Deep in an uninhabited mountain, Jogo soaked in a steaming hot spring. His gaze was flat, his mood heavier than the volcanic stone around him.

"Sorry, man. I thought it was a window, went for it, had no idea the output was that high."

Naked and grinning across from him sat Mahito.

"You nearly got exorcised before the experiment—before the assassination even started."

"Tell me about it. Could've face-planted before phase one. I'll be careful, promise."

"Your prankish streak never changes."

"I'm a curse; comes with the territory. Same as you, right?"

"Not to your degree. Listen, Mahito—you're the keystone of this plan. Exercise a shred of caution. You wrote the damn blueprint."

Jogo's tone was more worry than scold. Curses rarely bothered with camaraderie, yet this clique—himself, Mahito, plus the absent Special Grades Dagon and Hanami—shared a bond.

"Got it. From now on I'll tiptoe."

"See that you do."

"Anyway, because I poked the beehive, their security net just got wider. I can't set foot in that zone for a while."

Mahito folded his arms, a sheepish smile that looked absurd on a supposed avatar of malice—more chastened kid than nightmare fuel.

"Tsk. You really did kick the hive." Jogo clicked his tongue but judged the setback minor. "In that case, we'll need a pipeline for intel on the sorcerers' movements."

"Humans mentioned the same thing. Their brains work exactly like regular humans—imagine that."

"Those are not 'proper' humans. Merely frightened beasts." Jogo's eyes narrowed; to him, true humanity belonged to curses. Living humans were livestock. Therefore curses must ascend.

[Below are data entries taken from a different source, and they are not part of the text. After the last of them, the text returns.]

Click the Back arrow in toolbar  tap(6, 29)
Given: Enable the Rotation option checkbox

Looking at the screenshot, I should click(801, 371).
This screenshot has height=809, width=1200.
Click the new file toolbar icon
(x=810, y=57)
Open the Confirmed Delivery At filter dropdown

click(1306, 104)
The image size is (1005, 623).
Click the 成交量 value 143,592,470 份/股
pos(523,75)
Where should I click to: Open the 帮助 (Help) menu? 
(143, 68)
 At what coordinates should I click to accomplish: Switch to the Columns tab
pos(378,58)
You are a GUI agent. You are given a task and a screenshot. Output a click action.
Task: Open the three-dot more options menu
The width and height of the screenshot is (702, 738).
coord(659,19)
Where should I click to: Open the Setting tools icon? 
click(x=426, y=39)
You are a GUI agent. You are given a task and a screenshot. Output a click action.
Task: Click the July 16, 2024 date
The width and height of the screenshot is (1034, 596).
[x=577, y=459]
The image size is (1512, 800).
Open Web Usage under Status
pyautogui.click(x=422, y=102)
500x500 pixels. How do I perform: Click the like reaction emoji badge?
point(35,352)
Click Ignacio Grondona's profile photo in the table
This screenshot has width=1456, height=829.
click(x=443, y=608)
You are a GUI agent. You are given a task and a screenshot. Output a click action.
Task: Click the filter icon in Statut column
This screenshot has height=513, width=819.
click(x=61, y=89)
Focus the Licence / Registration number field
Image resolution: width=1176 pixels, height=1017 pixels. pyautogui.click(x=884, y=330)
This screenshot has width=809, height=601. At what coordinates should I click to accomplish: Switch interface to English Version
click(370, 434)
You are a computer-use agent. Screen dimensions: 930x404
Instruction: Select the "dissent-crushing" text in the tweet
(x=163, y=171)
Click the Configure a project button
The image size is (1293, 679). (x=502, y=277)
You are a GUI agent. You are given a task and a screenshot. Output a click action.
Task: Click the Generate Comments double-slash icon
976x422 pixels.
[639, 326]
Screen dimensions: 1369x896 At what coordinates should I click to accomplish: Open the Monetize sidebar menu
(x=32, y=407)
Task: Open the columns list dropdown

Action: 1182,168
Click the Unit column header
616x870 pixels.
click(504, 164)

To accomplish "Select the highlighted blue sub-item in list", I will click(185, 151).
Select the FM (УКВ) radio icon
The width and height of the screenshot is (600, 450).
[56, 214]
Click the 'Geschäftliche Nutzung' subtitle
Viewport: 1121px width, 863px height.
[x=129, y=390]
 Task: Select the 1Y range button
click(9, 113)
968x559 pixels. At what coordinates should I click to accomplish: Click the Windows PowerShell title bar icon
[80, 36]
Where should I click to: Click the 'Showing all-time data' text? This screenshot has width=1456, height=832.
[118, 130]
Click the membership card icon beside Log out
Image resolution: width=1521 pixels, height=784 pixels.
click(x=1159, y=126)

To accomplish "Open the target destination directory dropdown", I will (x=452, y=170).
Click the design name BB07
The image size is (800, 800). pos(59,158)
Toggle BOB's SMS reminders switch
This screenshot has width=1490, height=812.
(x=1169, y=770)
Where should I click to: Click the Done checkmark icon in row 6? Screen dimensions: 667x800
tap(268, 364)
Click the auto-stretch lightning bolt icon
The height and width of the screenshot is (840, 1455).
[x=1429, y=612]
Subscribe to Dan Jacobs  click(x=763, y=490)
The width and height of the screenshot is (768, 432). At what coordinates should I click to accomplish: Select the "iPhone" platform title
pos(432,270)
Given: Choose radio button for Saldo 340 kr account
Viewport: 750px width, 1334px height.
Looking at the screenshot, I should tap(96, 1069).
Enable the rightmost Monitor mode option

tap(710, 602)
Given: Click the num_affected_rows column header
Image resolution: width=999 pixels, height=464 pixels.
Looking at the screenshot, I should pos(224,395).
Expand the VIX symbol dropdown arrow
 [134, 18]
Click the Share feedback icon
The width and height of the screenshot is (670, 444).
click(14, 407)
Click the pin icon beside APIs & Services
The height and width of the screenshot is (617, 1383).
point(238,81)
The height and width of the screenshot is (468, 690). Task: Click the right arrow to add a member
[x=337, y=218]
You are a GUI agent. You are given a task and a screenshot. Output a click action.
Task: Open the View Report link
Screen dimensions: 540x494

Mahito's motive differed—he simply enjoyed killing humans. Hanami fought for nature's preservation. Dagon didn't care but approved of the slaughter. Different creeds, one blood-drenched goal.

"Still," Mahito said, "if we call them something else right now, this conversation'll get messy. Let's stick with 'humans' for clarity."

"Fair point. Very well."

"Good. About that collaborator—I found a promising one. Looks starved for something, easy to prod."

"Who?"

Mahito's mouth split in a grin too wide for any face. "Picture a bug that's had a leg ripped off—one arm missing, the rest of him shredded like a rag."